L’un des témoignages les plus flagrants de l’amitié entre les deux hommes est, comme le raconte Rivière la réalisation pour le bureau d’Eugène Verneau d’une grande décoration de trois mètres de long sur un mètre cinquante de haut : « la Clairière », exécutée à l’aquarelle, qu’on transporta chez lui quand il vendit son imprimerie ; je ne sais ce qu’elle est devenue(10)

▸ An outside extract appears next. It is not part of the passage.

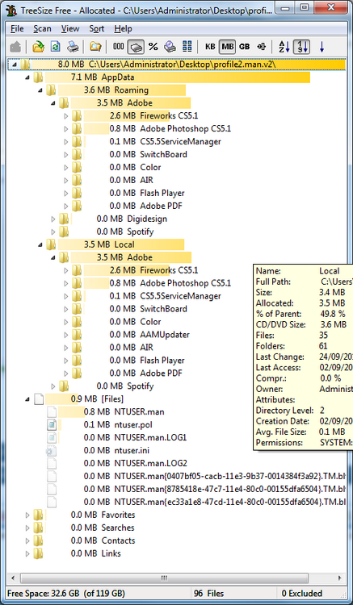The width and height of the screenshot is (353, 605).
Task: Click the Select Directory open-folder icon
Action: [x=38, y=47]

Toudouze en 1907, après avoir évoqué les grandes décorations réalisées par Rivière pour Hayashi en 1905, apporte quelques précisions : il est vrai qu’à ma connaissance, il en reste deux autres cependant moins grands : un sous-bois et une vue de port(11). En effet, Rivière a bien réalisé non pas un mais deux panneaux décoratifs pour l’imprimeur, même si le port en question n’en est pas un…
Le premier, qui est d’ailleurs reproduit dans l’ouvrage de Toudouze sous le titre de « la Clairière »(12) mesure trois mètres de long sur un mètre cinquante de hauteur. Il représente un sous-bois sur sa partie droite et trois femmes lavant leur linge dans un ruisseau sur la partie gauche. A l’arrière-plan, un troupeau de vaches paissent dans une clairière. On peut trouver des réminiscences de plusieurs estampes de Henri Rivière que ce soit « l’Hiver » ou « Le bois l’Hiver ». Ce grand tableau est réalisé à la gouache, au pastel et à l’aquarelle sur trois lais de papiers marouflés sur toile en 1902 et signé en bas à droite et de la signature et du monogramme utilisé pour les lithographies(13).
Le second n’a jamais, à notre connaissance, été reproduit. Il s’agit d’un groupe de trois rochers inspirés par les Tas de Pois près de la pointe de Pen-Hir à Camaret. Ce tableau mesure 1 mètre soixante de hauteur sur deux mètres de longueur.
La Mort de Verneau chagrinera beaucoup Rivière, qui s’en souvient avec émotion des années plus tard : Pauvre cher Verneau, il ne pût réaliser le rêve qu’il avait d’aller avec ma femme et moi pour quelques mois en Italie pour s’initier à l’art de ce beau pays. Il est mort trop tôt, à peine retiré des affaires, à cinquante-trois ans, emporté par une congestion pulmonaire et ce fut un gros chagrin pour nous qui l’aimions tant(14)
[1] Thibaudeau F., « La lithographie d’art en France. I : L’Atelier Eugène Verneau et les Estampes d’Henri Rivière », Annuaire graphique, revue annuelle des arts et industries graphiques, Paris/Neuchâtel, Attinger Frères, 1909, p. 113.
[2] Francis Thibaudeau (1860-1925). Il est alors chef d’atelier chez Georges Peignot et va activement collaborer avec Auriol lors de la réalisation de ses différents caractères. IL est aussi l’auteur du premier système de classement des caractères en France.
[3] Thibaudeau, op. cit., p. 107
[4] Henri Rivière, Les détours du chemin, souvenirs, notes et croquis 1864-1951, Saint-Rémy de Provence : Equinoxe, 2004, p. 71-72.
[5] Idem. Ibidem.
[6] F. Thibaudeau, op. cit., p. 112.
[7] Née le 5/11/1874 et décédée en 1954
[8] Henri Louis Constant Chachoin (Paris, 3ème arr. 3/11/1882- Paris 18ème 31/05/1966). Signalons qu’Henri Chachoin mènera une carrière prolifique d’imprimeur lithographe dans les années suivantes, jusqu’à la seconde guerre mondiale, popularisant notamment le travail de Francisque Poulbot (1879-1946) qui réalisera même vers 1925 une affiche signalant le déménagement de l’imprimerie du site historique de la rue de la Folie-Méricourt vers l’impasse Marie Blanche à Montmartre.
[9] Reproduit dans Armond Fields, Henri Rivière, Salt Lake City : Gibbs M. Smith Inc/ Peregrine Smith Books, 1983, p. 31
[10] Henri Rivière, op. cit., p. 72.
[11] Georges Toudouze, op. cit., p. 85.
[12] Georges Toudouze, op. cit., p. 126-127.
[13] Ce tableau a été publié comme hors-texte dans Maurice-Pillard Verneuil, « Henri Rivière », Art et Décoration, 12ème année, n°2, février 1908, p.71.
[14] Henri Rivière, op.cit., p. 71-72. Rivière fait ici erreur, Eugène Verneau est décédé dans sa soixantième année.